Sunday, June 17, 2018

Lawrence Durrell's Balthazar

"I love the French edition with its uncut pages. I would not want a reader too lazy to use a knife on me."

A bit of bravado on Lawrence Durrell's part? It's ostensibly an obiter dicta of Pursewarden, but Pursewarden is one of two novelist characters in the series, both of whom are, in different ways, stand-ins for Durrell.

In any case, I'm not inclined to take up the challenge; I like the series and it's more commented upon (both good and bad) than read I'm sure; and no doubt more neglected than either of those choices. So, no knife.

Balthazar (1958) is the second of the novels of the Lawrence Durrell's Alexandria Quartet and it operates as a corrective to the first; without the corrective it would be all too easy to take Justine as just the romantic blatherskite of some not very successful decadent writer. It's not, but it does impersonate such a thing pretty well.

Darley, the other novelist character in the series, with the same initials as Lawrence G. Durrell, has written a first volume Justine and sent it off to friends for comment. Mostly they neglect it, but one, Balthazar, a homosexual Greek doctor of their circle in Alexandria, drops in on him with the text marked up as the "Great Interlinear," and Darley learns a lot of what he wrote in the first volume was untrue. So he writes a new book covering the same period of time with this new information.

The most important corrective is that Darley, who was in love with Justine in the first volume, assumed Justine was in turn in love with him. But Balthazar says she loved Pursewarden and Darley himself was just a decoy or a substitute. He needs to rethink everything that happened.

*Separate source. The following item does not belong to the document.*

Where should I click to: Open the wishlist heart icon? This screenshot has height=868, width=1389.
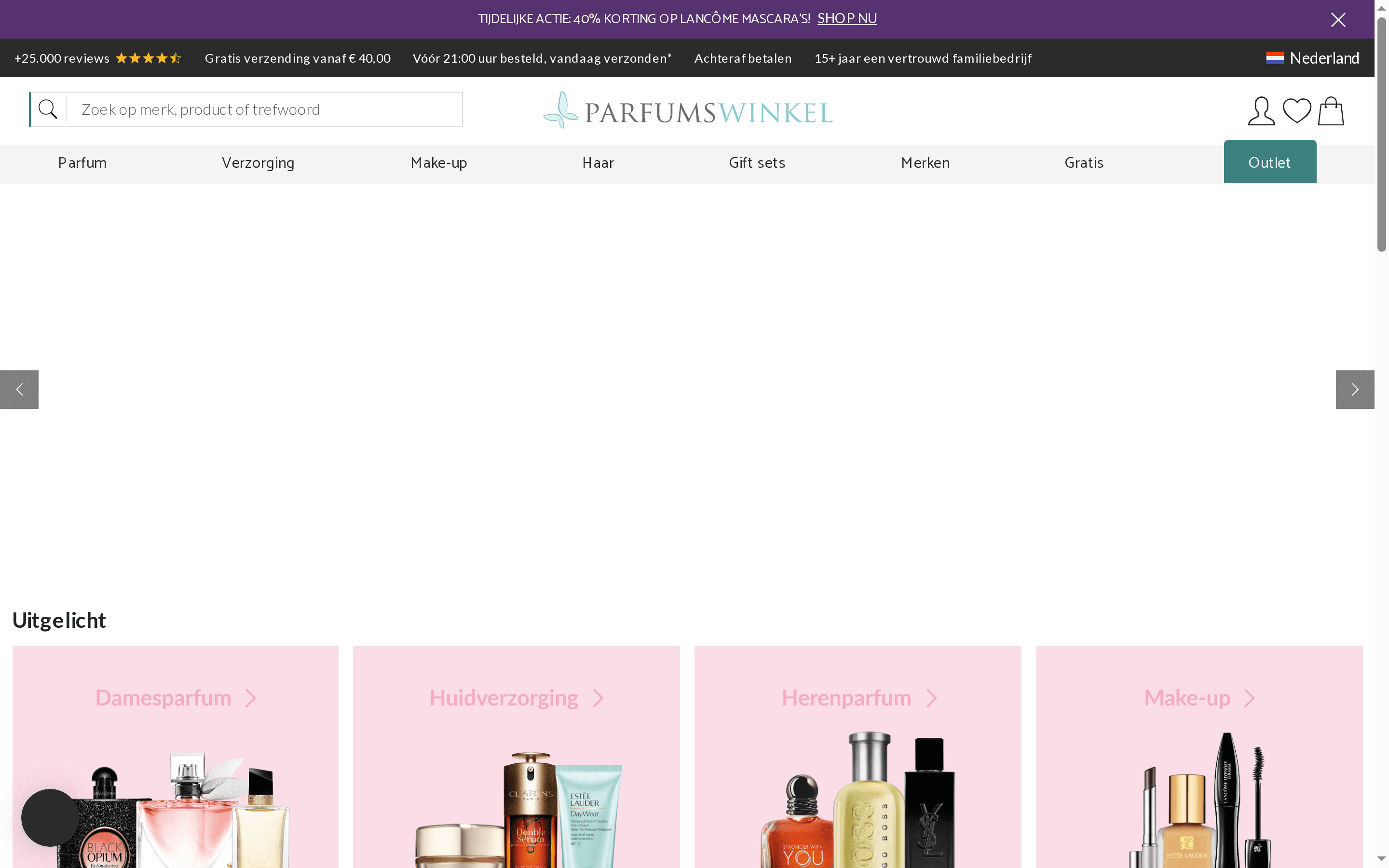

Durrell writes in a brief headnote:
The characters and situations in this novel, the second of a group--a sibling, not a sequel to Justine--are entirely imaginary, as is the personality of the narrator. Nor could the city be less unreal. 
Modern literature offers us no Unities, so I have turned to science and am trying to complete a four-decker novel whose form is based on the relativity proposition. 
Three sides of space and one of time constitute the soup-mix of a continuum. The four novels follow this pattern. 
The three first parts, however, are to be deployed spatially (hence the use of "sibling" not "sequel") and are not linked in a serial form. They interlap, interweave, in a purely spatial relation. Time is stayed. The fourth part alone will represent time and be a true sequel.
That makes it sound more precious than it is; perhaps the use of 'soup-mix' will give us the right sense of Durrell's attitude to his plan. In any case there's a quote (Auden, I think?) about an author's theory of his own work: that it is merely so much scaffolding towards the construction, and it should be kicked away at the end to allow the building to be appreciated on its own.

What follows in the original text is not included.